BEGIN Task data
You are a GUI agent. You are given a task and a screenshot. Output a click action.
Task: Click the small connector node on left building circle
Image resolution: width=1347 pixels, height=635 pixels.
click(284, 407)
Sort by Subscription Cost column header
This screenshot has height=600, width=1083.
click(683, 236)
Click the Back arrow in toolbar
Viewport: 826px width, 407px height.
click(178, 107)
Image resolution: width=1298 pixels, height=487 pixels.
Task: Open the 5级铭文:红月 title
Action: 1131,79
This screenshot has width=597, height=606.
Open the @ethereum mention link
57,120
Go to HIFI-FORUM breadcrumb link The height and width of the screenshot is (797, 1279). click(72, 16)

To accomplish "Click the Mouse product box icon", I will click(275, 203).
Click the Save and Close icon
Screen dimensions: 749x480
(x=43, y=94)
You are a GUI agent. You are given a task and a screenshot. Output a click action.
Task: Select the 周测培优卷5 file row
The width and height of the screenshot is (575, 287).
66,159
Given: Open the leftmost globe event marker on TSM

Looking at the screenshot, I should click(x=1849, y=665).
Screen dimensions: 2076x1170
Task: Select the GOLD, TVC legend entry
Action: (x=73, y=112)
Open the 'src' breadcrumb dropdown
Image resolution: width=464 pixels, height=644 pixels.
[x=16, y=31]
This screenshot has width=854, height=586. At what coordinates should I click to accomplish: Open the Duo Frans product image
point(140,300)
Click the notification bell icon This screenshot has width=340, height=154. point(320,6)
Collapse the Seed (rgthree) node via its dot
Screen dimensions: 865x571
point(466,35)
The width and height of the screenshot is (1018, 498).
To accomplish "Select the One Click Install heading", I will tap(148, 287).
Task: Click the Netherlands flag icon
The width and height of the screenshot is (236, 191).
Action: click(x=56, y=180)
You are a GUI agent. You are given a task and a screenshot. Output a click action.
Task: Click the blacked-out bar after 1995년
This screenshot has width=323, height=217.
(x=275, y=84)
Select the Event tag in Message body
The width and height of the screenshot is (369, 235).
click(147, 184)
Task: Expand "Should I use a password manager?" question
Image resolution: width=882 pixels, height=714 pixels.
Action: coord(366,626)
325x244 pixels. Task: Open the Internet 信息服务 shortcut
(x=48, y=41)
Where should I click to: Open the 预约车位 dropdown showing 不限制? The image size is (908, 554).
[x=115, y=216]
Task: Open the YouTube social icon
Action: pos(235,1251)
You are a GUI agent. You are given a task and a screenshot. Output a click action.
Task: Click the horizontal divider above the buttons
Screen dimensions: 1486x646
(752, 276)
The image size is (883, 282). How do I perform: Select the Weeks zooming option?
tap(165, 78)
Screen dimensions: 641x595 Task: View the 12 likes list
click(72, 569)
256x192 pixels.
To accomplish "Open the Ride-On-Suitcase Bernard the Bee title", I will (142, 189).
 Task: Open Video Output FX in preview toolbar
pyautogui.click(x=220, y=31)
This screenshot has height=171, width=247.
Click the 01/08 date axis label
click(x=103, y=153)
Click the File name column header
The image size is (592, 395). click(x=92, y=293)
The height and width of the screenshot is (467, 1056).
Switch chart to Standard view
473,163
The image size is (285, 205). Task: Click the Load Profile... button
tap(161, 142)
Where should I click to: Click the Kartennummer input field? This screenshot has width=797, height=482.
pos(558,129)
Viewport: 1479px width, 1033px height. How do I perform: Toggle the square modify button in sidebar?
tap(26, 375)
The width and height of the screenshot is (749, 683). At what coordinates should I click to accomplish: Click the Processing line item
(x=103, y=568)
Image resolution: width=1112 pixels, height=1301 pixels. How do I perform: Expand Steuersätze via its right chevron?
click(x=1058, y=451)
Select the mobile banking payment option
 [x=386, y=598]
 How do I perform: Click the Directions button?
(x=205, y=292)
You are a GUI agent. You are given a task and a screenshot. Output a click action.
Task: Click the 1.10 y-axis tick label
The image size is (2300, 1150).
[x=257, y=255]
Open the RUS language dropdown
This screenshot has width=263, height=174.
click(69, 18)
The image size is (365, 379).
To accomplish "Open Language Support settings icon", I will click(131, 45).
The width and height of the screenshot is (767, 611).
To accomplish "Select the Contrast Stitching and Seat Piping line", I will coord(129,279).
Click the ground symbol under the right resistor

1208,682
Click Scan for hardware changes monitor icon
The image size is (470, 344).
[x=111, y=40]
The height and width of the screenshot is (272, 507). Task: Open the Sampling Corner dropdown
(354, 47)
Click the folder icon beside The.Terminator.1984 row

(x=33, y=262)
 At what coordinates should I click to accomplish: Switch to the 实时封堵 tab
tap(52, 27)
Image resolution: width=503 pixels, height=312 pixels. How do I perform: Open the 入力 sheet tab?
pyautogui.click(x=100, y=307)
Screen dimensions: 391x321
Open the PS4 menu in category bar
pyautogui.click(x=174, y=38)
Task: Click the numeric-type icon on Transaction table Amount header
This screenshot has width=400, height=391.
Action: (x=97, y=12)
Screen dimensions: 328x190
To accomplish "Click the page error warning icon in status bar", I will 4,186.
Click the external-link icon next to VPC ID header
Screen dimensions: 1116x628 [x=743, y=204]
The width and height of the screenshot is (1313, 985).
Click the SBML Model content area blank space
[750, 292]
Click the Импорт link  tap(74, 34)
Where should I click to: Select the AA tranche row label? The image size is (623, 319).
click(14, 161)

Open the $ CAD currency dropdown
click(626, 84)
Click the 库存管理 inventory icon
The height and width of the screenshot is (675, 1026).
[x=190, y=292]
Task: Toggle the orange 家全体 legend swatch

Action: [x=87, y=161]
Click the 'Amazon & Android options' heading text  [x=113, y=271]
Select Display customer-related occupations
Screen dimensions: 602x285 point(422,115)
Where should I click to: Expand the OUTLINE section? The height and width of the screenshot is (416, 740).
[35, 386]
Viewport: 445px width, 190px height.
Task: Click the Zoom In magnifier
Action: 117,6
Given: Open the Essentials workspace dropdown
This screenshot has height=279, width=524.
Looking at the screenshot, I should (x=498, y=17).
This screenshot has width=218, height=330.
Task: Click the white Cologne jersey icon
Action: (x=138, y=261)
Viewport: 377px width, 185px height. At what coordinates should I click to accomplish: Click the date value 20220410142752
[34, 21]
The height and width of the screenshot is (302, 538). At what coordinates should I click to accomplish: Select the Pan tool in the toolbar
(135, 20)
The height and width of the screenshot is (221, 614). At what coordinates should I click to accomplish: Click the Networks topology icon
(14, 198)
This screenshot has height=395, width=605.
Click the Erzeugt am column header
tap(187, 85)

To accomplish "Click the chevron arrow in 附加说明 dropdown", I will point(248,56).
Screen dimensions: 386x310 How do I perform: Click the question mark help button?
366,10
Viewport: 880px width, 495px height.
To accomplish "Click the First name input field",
END Task data
Task statement:
Convert the data above into a numbered list with one item per line, leaving out any blank lines.

Output of the exercise:
1. You are a GUI agent. You are given a task and a screenshot. Output a click action.
2. Task: Click the small connector node on left building circle
3. Image resolution: width=1347 pixels, height=635 pixels.
4. click(284, 407)
5. Sort by Subscription Cost column header
6. This screenshot has height=600, width=1083.
7. click(683, 236)
8. Click the Back arrow in toolbar
9. Viewport: 826px width, 407px height.
10. click(178, 107)
11. Image resolution: width=1298 pixels, height=487 pixels.
12. Task: Open the 5级铭文:红月 title
13. Action: 1131,79
14. This screenshot has width=597, height=606.
15. Open the @ethereum mention link
16. 57,120
17. Go to HIFI-FORUM breadcrumb link The height and width of the screenshot is (797, 1279). click(72, 16)
18. To accomplish "Click the Mouse product box icon", I will click(275, 203).
19. Click the Save and Close icon
20. Screen dimensions: 749x480
21. (x=43, y=94)
22. You are a GUI agent. You are given a task and a screenshot. Output a click action.
23. Task: Select the 周测培优卷5 file row
24. The width and height of the screenshot is (575, 287).
25. 66,159
26. Given: Open the leftmost globe event marker on TSM
27. Looking at the screenshot, I should click(x=1849, y=665).
28. Screen dimensions: 2076x1170
29. Task: Select the GOLD, TVC legend entry
30. Action: (x=73, y=112)
31. Open the 'src' breadcrumb dropdown
32. Image resolution: width=464 pixels, height=644 pixels.
33. [x=16, y=31]
34. This screenshot has width=854, height=586. At what coordinates should I click to accomplish: Open the Duo Frans product image
35. point(140,300)
36. Click the notification bell icon This screenshot has width=340, height=154. point(320,6)
37. Collapse the Seed (rgthree) node via its dot
38. Screen dimensions: 865x571
39. point(466,35)
40. The width and height of the screenshot is (1018, 498).
41. To accomplish "Select the One Click Install heading", I will tap(148, 287).
42. Task: Click the Netherlands flag icon
43. The width and height of the screenshot is (236, 191).
44. Action: click(x=56, y=180)
45. You are a GUI agent. You are given a task and a screenshot. Output a click action.
46. Task: Click the blacked-out bar after 1995년
47. This screenshot has width=323, height=217.
48. (x=275, y=84)
49. Select the Event tag in Message body
50. The width and height of the screenshot is (369, 235).
51. click(147, 184)
52. Task: Expand "Should I use a password manager?" question
53. Image resolution: width=882 pixels, height=714 pixels.
54. Action: coord(366,626)
55. 325x244 pixels. Task: Open the Internet 信息服务 shortcut
56. (x=48, y=41)
57. Where should I click to: Open the 预约车位 dropdown showing 不限制? The image size is (908, 554).
58. [x=115, y=216]
59. Task: Open the YouTube social icon
60. Action: pos(235,1251)
61. You are a GUI agent. You are given a task and a screenshot. Output a click action.
62. Task: Click the horizontal divider above the buttons
63. Screen dimensions: 1486x646
64. (752, 276)
65. The image size is (883, 282). How do I perform: Select the Weeks zooming option?
66. tap(165, 78)
67. Screen dimensions: 641x595 Task: View the 12 likes list
68. click(72, 569)
69. 256x192 pixels.
70. To accomplish "Open the Ride-On-Suitcase Bernard the Bee title", I will (142, 189).
71.  Task: Open Video Output FX in preview toolbar
72. pyautogui.click(x=220, y=31)
73. This screenshot has height=171, width=247.
74. Click the 01/08 date axis label
75. click(x=103, y=153)
76. Click the File name column header
77. The image size is (592, 395). click(x=92, y=293)
78. The height and width of the screenshot is (467, 1056).
79. Switch chart to Standard view
80. 473,163
81. The image size is (285, 205). Task: Click the Load Profile... button
82. tap(161, 142)
83. Where should I click to: Click the Kartennummer input field? This screenshot has width=797, height=482.
84. pos(558,129)
85. Viewport: 1479px width, 1033px height. How do I perform: Toggle the square modify button in sidebar?
86. tap(26, 375)
87. The width and height of the screenshot is (749, 683). At what coordinates should I click to accomplish: Click the Processing line item
88. (x=103, y=568)
89. Image resolution: width=1112 pixels, height=1301 pixels. How do I perform: Expand Steuersätze via its right chevron?
90. click(x=1058, y=451)
91. Select the mobile banking payment option
92.  [x=386, y=598]
93.  How do I perform: Click the Directions button?
94. (x=205, y=292)
95. You are a GUI agent. You are given a task and a screenshot. Output a click action.
96. Task: Click the 1.10 y-axis tick label
97. The image size is (2300, 1150).
98. [x=257, y=255]
99. Open the RUS language dropdown
100. This screenshot has width=263, height=174.
101. click(69, 18)
102. The image size is (365, 379).
103. To accomplish "Open Language Support settings icon", I will click(131, 45).
104. The width and height of the screenshot is (767, 611).
105. To accomplish "Select the Contrast Stitching and Seat Piping line", I will coord(129,279).
106. Click the ground symbol under the right resistor
107. 1208,682
108. Click Scan for hardware changes monitor icon
109. The image size is (470, 344).
110. [x=111, y=40]
111. The height and width of the screenshot is (272, 507). Task: Open the Sampling Corner dropdown
112. (354, 47)
113. Click the folder icon beside The.Terminator.1984 row
114. (x=33, y=262)
115.  At what coordinates should I click to accomplish: Switch to the 实时封堵 tab
116. tap(52, 27)
117. Image resolution: width=503 pixels, height=312 pixels. How do I perform: Open the 入力 sheet tab?
118. pyautogui.click(x=100, y=307)
119. Screen dimensions: 391x321
120. Open the PS4 menu in category bar
121. pyautogui.click(x=174, y=38)
122. Task: Click the numeric-type icon on Transaction table Amount header
123. This screenshot has width=400, height=391.
124. Action: (x=97, y=12)
125. Screen dimensions: 328x190
126. To accomplish "Click the page error warning icon in status bar", I will 4,186.
127. Click the external-link icon next to VPC ID header
128. Screen dimensions: 1116x628 [x=743, y=204]
129. The width and height of the screenshot is (1313, 985).
130. Click the SBML Model content area blank space
131. [750, 292]
132. Click the Импорт link  tap(74, 34)
133. Where should I click to: Select the AA tranche row label? The image size is (623, 319).
134. click(14, 161)
135. Open the $ CAD currency dropdown
136. click(626, 84)
137. Click the 库存管理 inventory icon
138. The height and width of the screenshot is (675, 1026).
139. [x=190, y=292]
140. Task: Toggle the orange 家全体 legend swatch
141. Action: [x=87, y=161]
142. Click the 'Amazon & Android options' heading text  [x=113, y=271]
143. Select Display customer-related occupations
144. Screen dimensions: 602x285 point(422,115)
145. Where should I click to: Expand the OUTLINE section? The height and width of the screenshot is (416, 740).
146. [35, 386]
147. Viewport: 445px width, 190px height.
148. Task: Click the Zoom In magnifier
149. Action: 117,6
150. Given: Open the Essentials workspace dropdown
151. This screenshot has height=279, width=524.
152. Looking at the screenshot, I should (x=498, y=17).
153. This screenshot has width=218, height=330.
154. Task: Click the white Cologne jersey icon
155. Action: (x=138, y=261)
156. Viewport: 377px width, 185px height. At what coordinates should I click to accomplish: Click the date value 20220410142752
157. [34, 21]
158. The height and width of the screenshot is (302, 538). At what coordinates should I click to accomplish: Select the Pan tool in the toolbar
159. (135, 20)
160. The height and width of the screenshot is (221, 614). At what coordinates should I click to accomplish: Click the Networks topology icon
161. (14, 198)
162. This screenshot has height=395, width=605.
163. Click the Erzeugt am column header
164. tap(187, 85)
165. To accomplish "Click the chevron arrow in 附加说明 dropdown", I will point(248,56).
166. Screen dimensions: 386x310 How do I perform: Click the question mark help button?
167. 366,10
168. Viewport: 880px width, 495px height.
169. To accomplish "Click the First name input field",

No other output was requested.